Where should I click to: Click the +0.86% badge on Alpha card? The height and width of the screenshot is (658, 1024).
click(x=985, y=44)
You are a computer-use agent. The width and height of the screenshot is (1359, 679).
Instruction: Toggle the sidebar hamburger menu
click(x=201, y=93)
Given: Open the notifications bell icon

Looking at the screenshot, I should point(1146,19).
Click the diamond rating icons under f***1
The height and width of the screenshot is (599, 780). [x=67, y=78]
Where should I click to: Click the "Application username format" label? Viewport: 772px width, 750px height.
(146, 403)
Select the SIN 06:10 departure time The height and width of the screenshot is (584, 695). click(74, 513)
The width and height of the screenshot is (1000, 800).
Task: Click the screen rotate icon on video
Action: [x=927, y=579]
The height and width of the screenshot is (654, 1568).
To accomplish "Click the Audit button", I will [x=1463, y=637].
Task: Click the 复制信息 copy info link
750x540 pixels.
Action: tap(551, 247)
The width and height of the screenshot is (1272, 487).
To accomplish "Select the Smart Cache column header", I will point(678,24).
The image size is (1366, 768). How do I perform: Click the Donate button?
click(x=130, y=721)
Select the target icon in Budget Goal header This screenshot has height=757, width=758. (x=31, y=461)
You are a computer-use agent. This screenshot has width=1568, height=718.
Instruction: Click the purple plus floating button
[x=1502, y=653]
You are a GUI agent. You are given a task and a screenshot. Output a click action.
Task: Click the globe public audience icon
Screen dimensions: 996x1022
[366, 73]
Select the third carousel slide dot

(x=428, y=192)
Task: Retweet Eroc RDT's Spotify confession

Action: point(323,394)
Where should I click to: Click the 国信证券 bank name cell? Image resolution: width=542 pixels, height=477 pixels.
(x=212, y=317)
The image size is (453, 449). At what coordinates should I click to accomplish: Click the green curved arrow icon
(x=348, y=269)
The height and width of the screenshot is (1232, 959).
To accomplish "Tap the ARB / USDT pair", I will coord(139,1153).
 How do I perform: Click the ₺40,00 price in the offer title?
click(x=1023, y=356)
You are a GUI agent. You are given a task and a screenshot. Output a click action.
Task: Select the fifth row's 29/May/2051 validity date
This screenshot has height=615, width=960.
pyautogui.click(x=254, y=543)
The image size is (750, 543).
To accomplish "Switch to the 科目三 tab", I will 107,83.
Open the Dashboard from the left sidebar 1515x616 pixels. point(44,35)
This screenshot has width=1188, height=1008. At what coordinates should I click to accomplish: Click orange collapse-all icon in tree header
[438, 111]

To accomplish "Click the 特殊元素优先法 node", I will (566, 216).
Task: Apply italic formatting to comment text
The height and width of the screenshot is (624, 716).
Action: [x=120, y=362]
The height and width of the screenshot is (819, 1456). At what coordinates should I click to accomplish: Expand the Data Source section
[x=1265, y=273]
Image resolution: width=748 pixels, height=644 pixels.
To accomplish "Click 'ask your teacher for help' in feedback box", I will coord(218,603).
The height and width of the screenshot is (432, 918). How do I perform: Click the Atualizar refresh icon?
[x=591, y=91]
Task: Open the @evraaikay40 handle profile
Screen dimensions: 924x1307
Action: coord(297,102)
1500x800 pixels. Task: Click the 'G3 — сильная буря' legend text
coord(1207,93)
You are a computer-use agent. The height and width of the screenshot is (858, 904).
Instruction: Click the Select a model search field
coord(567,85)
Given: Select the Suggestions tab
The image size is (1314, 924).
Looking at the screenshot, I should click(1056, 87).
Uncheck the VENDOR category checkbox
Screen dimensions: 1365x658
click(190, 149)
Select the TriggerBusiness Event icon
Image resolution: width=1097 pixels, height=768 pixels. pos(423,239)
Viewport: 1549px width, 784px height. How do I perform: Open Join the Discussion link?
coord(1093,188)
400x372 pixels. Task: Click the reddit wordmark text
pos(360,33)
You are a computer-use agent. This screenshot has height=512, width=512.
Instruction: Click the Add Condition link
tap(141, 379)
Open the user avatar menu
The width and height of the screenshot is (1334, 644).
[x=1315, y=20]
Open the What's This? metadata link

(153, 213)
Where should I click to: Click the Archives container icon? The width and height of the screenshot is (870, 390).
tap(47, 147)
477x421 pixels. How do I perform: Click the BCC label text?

▶ _Your assignment_:
From the records above, copy each line where the word "computer" can be found.

▶ _Task response_:
You are a computer-use agent. The width and height of the screenshot is (1359, 679).
You are a computer-use agent. This screenshot has width=1568, height=718.
You are a computer-use agent. The height and width of the screenshot is (858, 904).
You are a computer-use agent. This screenshot has height=512, width=512.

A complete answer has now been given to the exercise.